Make no mistake: the Moto X is pleasing to hold. It's light without feeling cheap or fragile, yet solidly built and gently curved. The plain white and black models, standard for all five US launch carriers, are actually rather humdrum; they don't immediately shock the senses into gadget-lust mode. Survey any of the custom Moto X handsets, however, and your drool response will be immediately triggered. To snag one of those truly personalized handsets, you'll have to visit the dedicated Moto Maker site (check out our separate hands-on), which will initially launch with AT&T as the sole partner.
From there, users will have several color choices to make regarding the front (black or white), back (Cool, Neutral and Warm options) and accent trims, with seven options to choose from in that last step. Custom wallpapers and personalized inscriptions are options too. Finally, you'll need to decide if you want to upgrade to 32GB of internal storage (that costs $250, compared with $199 for the base 16GB model). It's important to note that all custom models sold through Moto Maker will ship four days from the time of order (made possible by the Ft. Worth, TX manufacturing facility) and arrive with unlocked bootloaders. If you choose to go the carrier route, only T-Mobile and Sprint will be offering unlocked models from the jump. Additional developer versions, plus an unlocked Google Play model will be made available at a later date. Oh, and it requires a nano-SIM, too.
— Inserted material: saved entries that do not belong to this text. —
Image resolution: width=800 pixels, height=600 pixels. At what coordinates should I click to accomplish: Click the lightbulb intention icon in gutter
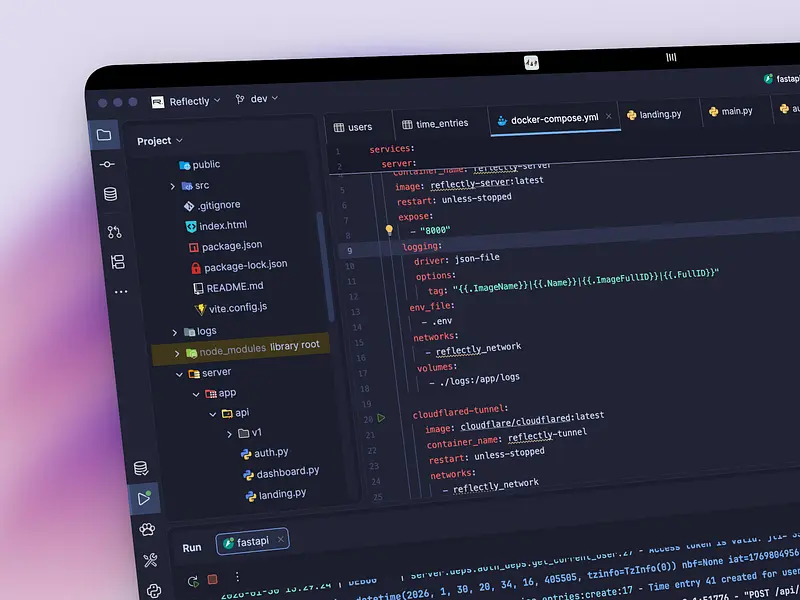[x=390, y=230]
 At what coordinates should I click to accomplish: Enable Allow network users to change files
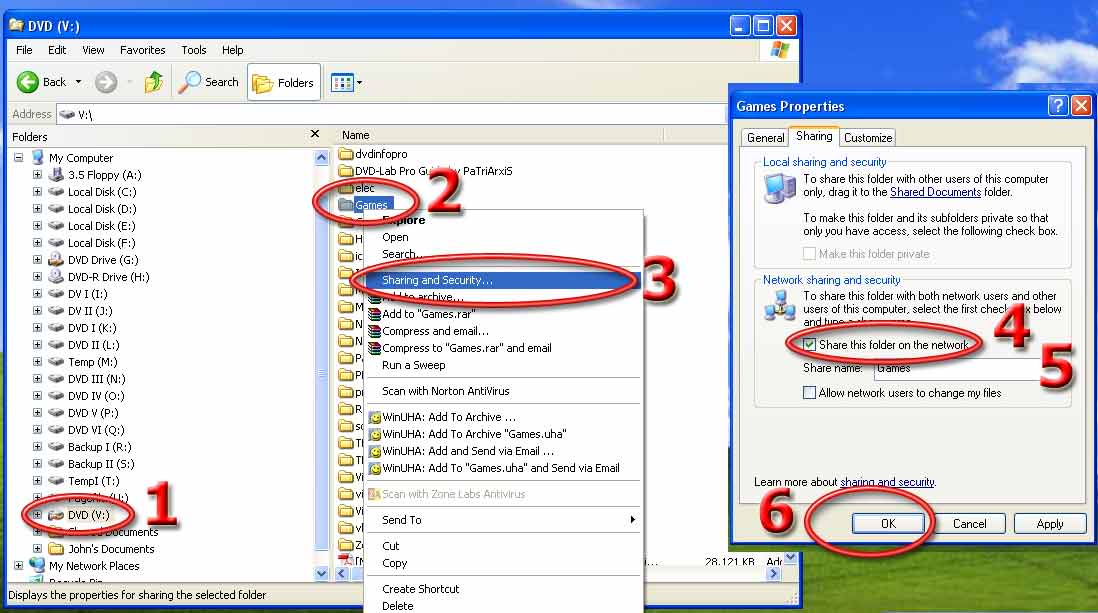[x=809, y=393]
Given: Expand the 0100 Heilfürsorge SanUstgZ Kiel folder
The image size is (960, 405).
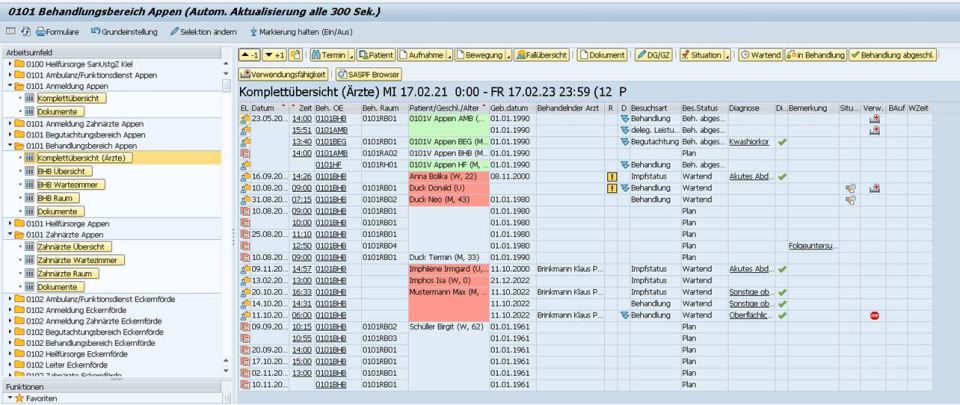Looking at the screenshot, I should tap(9, 64).
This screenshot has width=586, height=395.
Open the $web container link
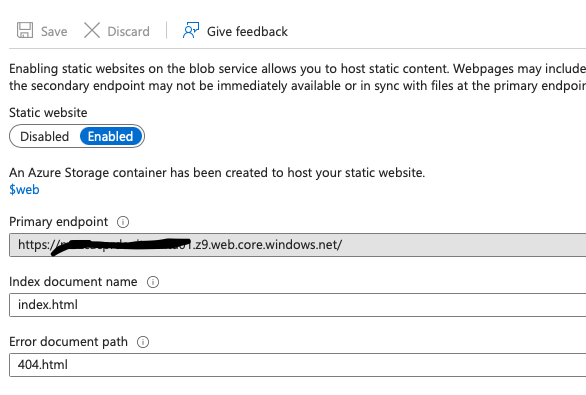pos(24,190)
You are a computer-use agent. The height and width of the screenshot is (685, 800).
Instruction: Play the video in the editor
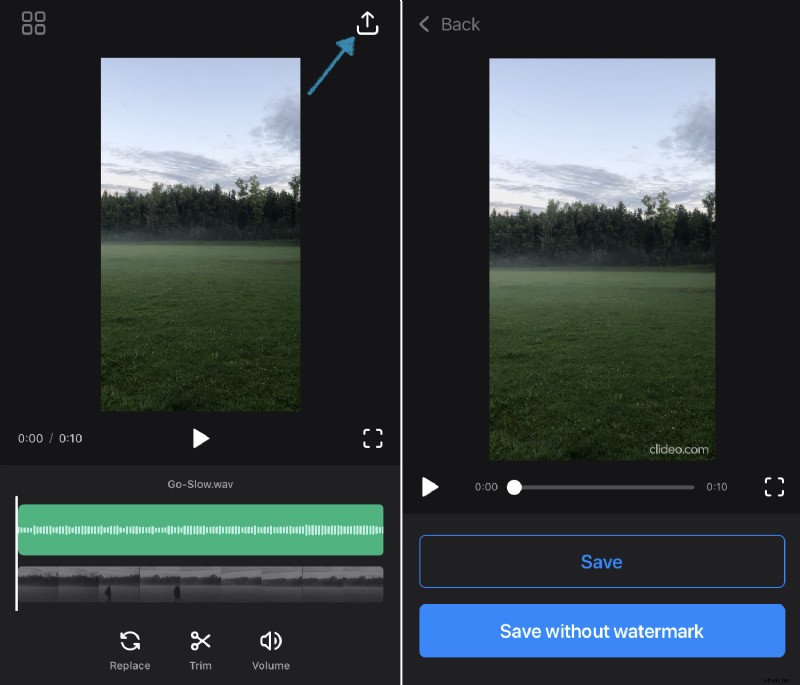click(200, 438)
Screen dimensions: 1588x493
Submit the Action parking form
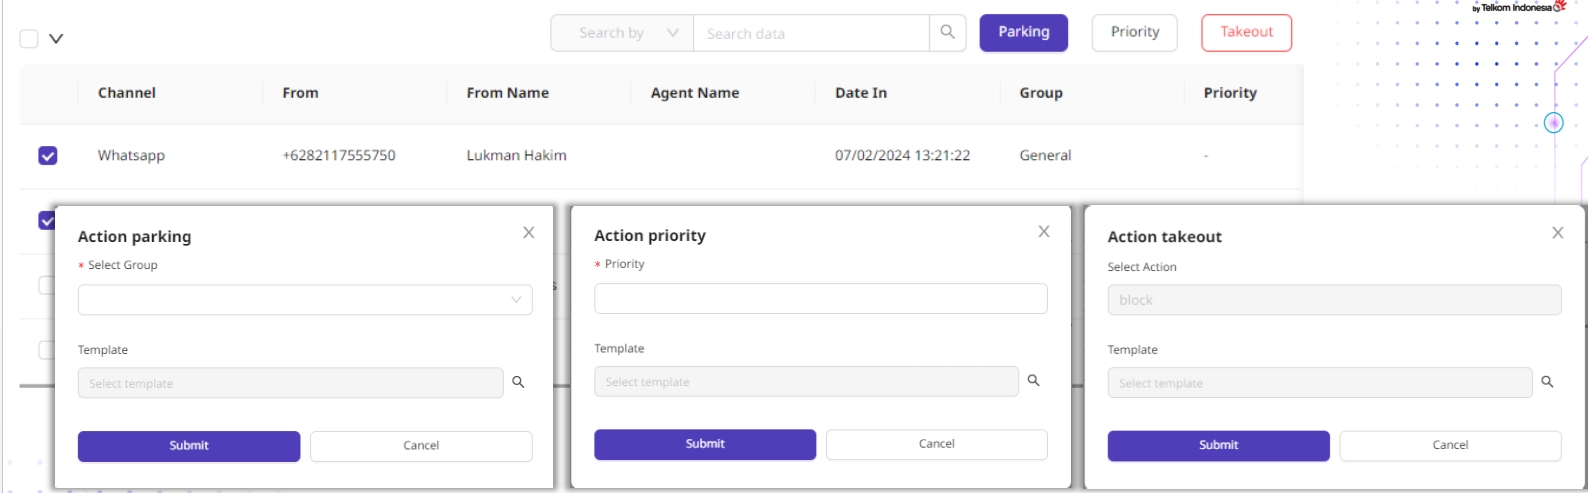click(x=189, y=446)
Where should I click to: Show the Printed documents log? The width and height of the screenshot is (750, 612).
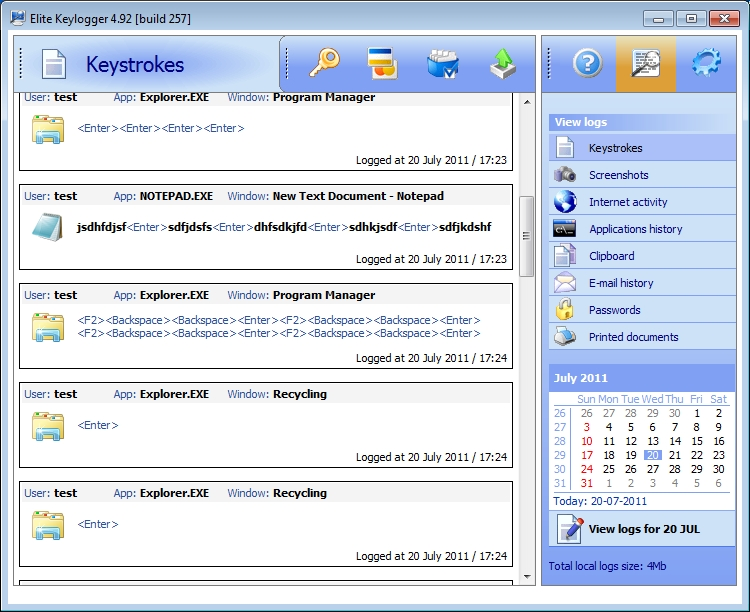pyautogui.click(x=633, y=337)

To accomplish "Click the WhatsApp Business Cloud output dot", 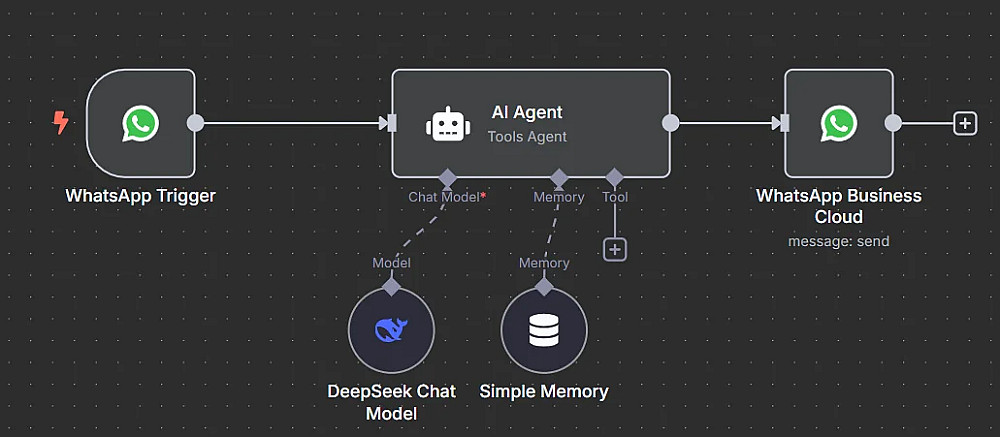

Someday soon, you'll be hearing awful innuendo from the tech press proclaiming, "They've got Wood for the Moto X." Why? Well, by Q4 you'll be able to purchase a Moto X made entirely of wood -- well, its backplate, anyway. Motorola's keeping its eye fixed hotly on trends and those current trends dictate that people like the use of new materials for their accessories -- wood being among the most immediately interesting. As you'll see in our photo gallery, we were able to test out some of these wood prototypes, though company reps were quick to reinforce that these models were still in the testing phase, as various woods react in different ways. Imagine a handset chassis that warped over time due to a toasty CPU -- neither you, nor Motorola want that. At present, the company's designers are testing out four wood types: Teak, Bamboo, Rosewood and Ebony. When these wood variants clear testing hurdles, users will be able to build them from the Moto Maker site.